_Text extract_
'''
Reading as Imitation

No man, excepting in burlesque, should impersonate a woman’s part. Impersonation is not reading. And no woman should attempt to impersonate a man, if by impersonation, you mean actually striving to get at the real tone and manner of a male, because she only makes coarseness of it.
NATIONAL ASSOCIATION OF ELOCUTIONISTS (1905)1
I’m incapable of writing at length about anyone except an American, so it’s not only a question of being out of touch with the native speech but of being out of touch with the native subject matter.
MARY MCCARTHY (1971)2

LITERARY IMPERSONATION

“Expatriate writing, a potpourri of the avant-garde and the decadent, has almost faded away.”3 So proclaimed critic and novelist Mary McCarthy in a 1972 essay titled “A Guide to Exiles, Expatriates, and Internal Émigrés,” tolling the bell for an international literary tradition that had long captivated late nineteenth- and early twentieth-century American reading publics. Considered alongside the imminent terror of the Soviet Union’s ascendancy, the rising body count in Vietnam, and her recent stint as a United States Information Agency (USIA) lecturer in Eastern Europe, McCarthy believed that reading the expatriate novels of the past was akin to smelling a bowl of old “potpourri”—sweet but useless. Readers had developed a distaste for the tradition’s once attractive and now decaying features: its carefully cultivated cosmopolitanism, its elite discourses of aesthetic autonomy, and worst of all, the self-indulgent figure of the expatriate, whom McCarthy described sarcastically as “an artist or person who thinks he is artistic.” The ultimate offense of writing and reading expatriate novels, she posited, was to valorize literary production as the creation of “a work of art” detached from the historical realities of modernity; a work of art preoccupied with the construction of a deeply solipsistic and apolitical interiority at the very moment when literature and its readers needed to look outward, to strengthen their “atrophying power to communicate” with others.4
Given her indictment of expatriate writing, it makes sense that McCarthy would name Henry James as the long-dead father of all expatriate fiction. A committed expatriate for more than twenty-five years and a pivotal figure in the shift from nineteenth-century realism to twentieth-century experiments in novelistic interiority, James had “set the themes once and for all.” “Everything that followed,” McCarthy observed, “was a mere variation, however grotesque,” from the poetry of Gertrude Stein and T. S. Eliot to the novels of H.D., F. Scott Fitzgerald, Ernest Hemingway, Djuna Barnes, and Henry Miller. Presumably, McCarthy counted herself as part of this genealogy. In 1961, she had relocated to Paris with her fourth husband, James R. West, a cultural attaché with the United States Foreign Service, and had published her first and only expatriate novel Birds of America (1971) exactly a decade later. “A Guide to Exiles, Expatriates, and Internal Émigrés,” written just one year after Birds of America failed to find an enthusiastic audience among American readers, betrayed her fierce and perplexing irritation with the literary tradition whose life-span she had tried to prolong. Expatriate fiction, McCarthy concluded with her signature snark, evinced “a certain Jackie-and-Ari color-supplement flavor.” Characters went abroad “to lead the beautiful life in one form or another” by “impersonating figures in a work of art—something few people dare to do at home.”
'''
_Supplied records_
'''
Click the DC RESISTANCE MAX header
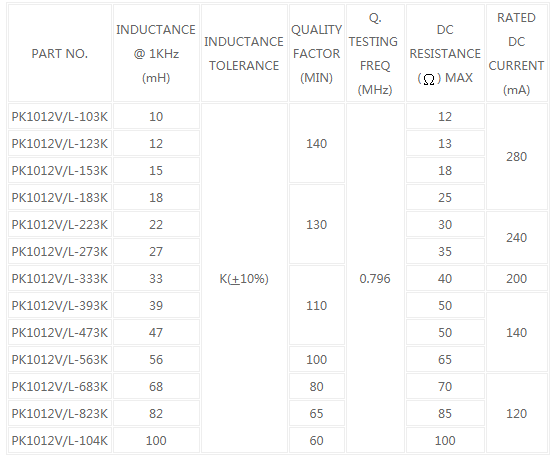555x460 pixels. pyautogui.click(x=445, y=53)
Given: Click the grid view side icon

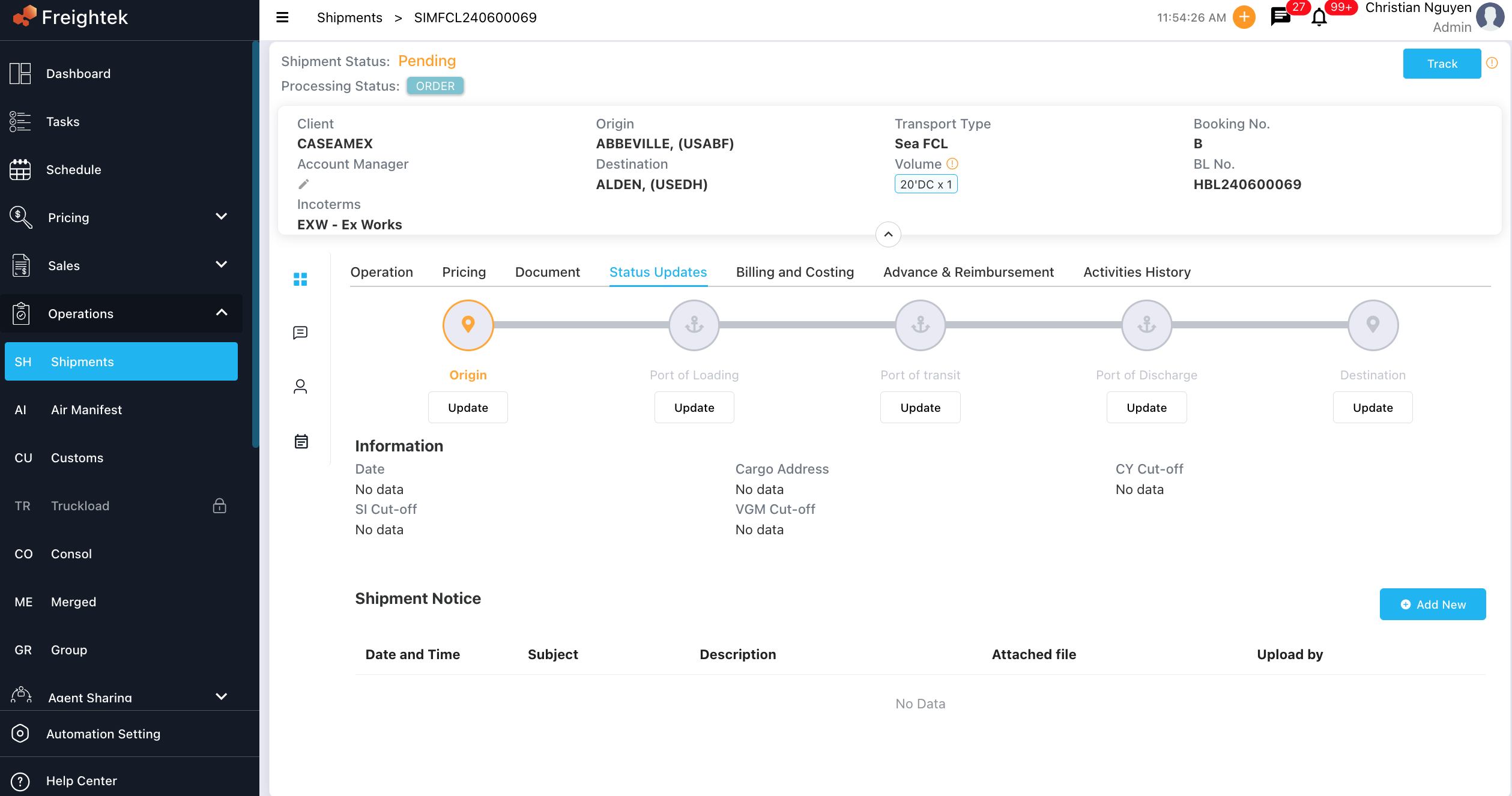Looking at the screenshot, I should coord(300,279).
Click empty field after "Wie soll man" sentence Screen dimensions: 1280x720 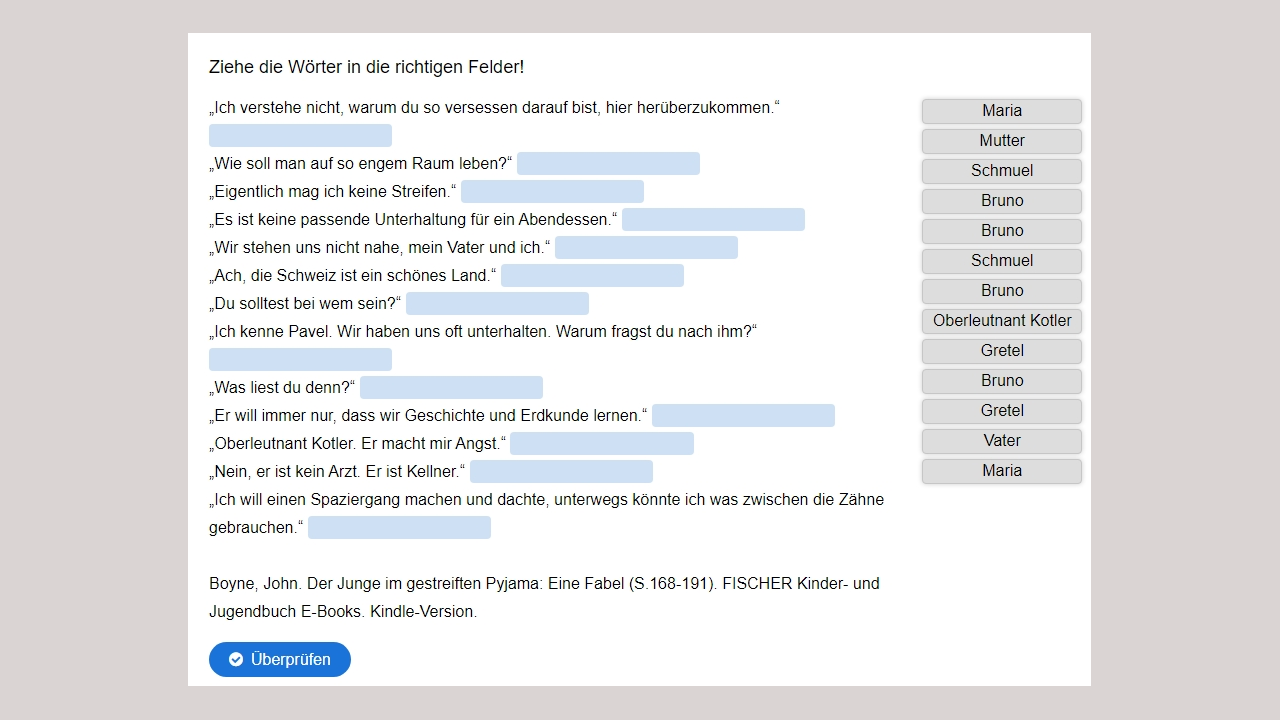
'''
'''
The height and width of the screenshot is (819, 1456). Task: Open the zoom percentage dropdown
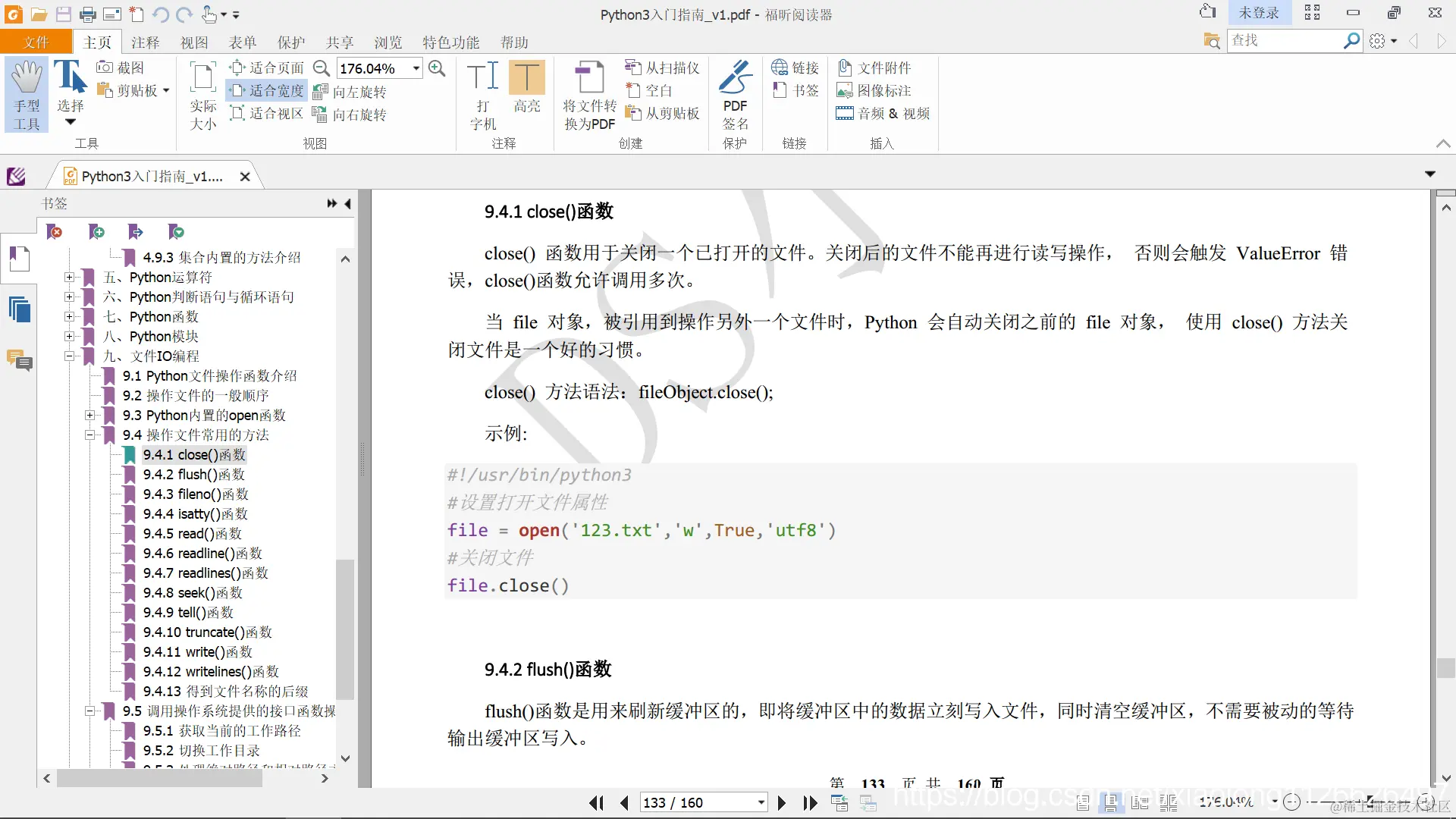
'''
_Directions_
1. Rewrite the paragraph of the excerpt on expatriate writing that begins "Given her indictment of expatriate writing" in a shorter form, retaining its principal facts.
2. Continue the excerpt on expatriate writing with one further paragraph that begins after its final sentence.
The rows are separate material with no connection to the excerpt on expatriate writing.

_Final results_
1. McCarthy named Henry James the father of all expatriate fiction. James had been an expatriate for more than twenty-five years and was central to the shift from nineteenth-century realism to twentieth-century novelistic interiority. In her view, he had "set the themes once and for all," and later writers, from Stein and Eliot to H.D., Fitzgerald, Hemingway, Barnes, and Miller, produced mere variations. She presumably counted herself in this line. She moved to Paris in 1961 with her fourth husband, James R. West, a Foreign Service cultural attaché, and in 1971 she published her only expatriate novel, Birds of America. Her 1972 essay, written a year after that novel drew little enthusiasm from American readers, revealed her irritation with the tradition. In it she mocked the genre's "Jackie-and-Ari color-supplement flavor" and its characters who went abroad "impersonating figures in a work of art."

2.
But how precisely do works of art give rise to studied practices of impersonation? And why is “impersonating figures in a work of art” something “few people”—not characters—would only “dare” to do away from home? McCarthy’s oddly contemporaneous invocation of the “Jackie-and-Ari color-supplement flavor” of expatriate fiction suggests that James’s influence wasn’t limited to the literary characters of the twentieth century but a curiously embodied fact of American public and political life: that his works of art had somehow come to shape the practices, rituals, and lifestyles of the rich and famous over half a century after his death in 1916. Contrary to McCarthy’s proclamation of the fading out of expatriate fiction, James’s legacy was not dressed down in avant-garde or decadent literature’s fading tropes but dolled up in Jackie O’s powder-pink Chanel traveling suit and pillbox hat for all the world to see. And although the acerbic quality of McCarthy’s tone may suggest Jackie O’s ditzy obliviousness to James as her stylistic predecessor, this, too, is misleading. During her time in Washington, DC, Kennedy had pointedly stacked James’s novels in the White House library as part of her attempt to bring high culture to Cold War America—one model for how to live the beautiful life amid the ugly glare of Soviet-era geopolitics.5 Yet even before she was rearranging the first family’s textual furniture, Kennedy was McCarthy’s near contemporary at Vassar College in Poughkeepsie, New York, where both women had read James’s novels in the classroom and dorm room and concluded that he was their favorite American writer.6 While these two public figures had pursued wildly incomparable paths after graduation—Jackie to Paris, where she wrote her European travelogue One Special Summer (1974), and Mary to the New Republic in New York—as readers and imitators of James’s expatriate fictions, their literary education had shared a common point of departure: the institution of the women’s college.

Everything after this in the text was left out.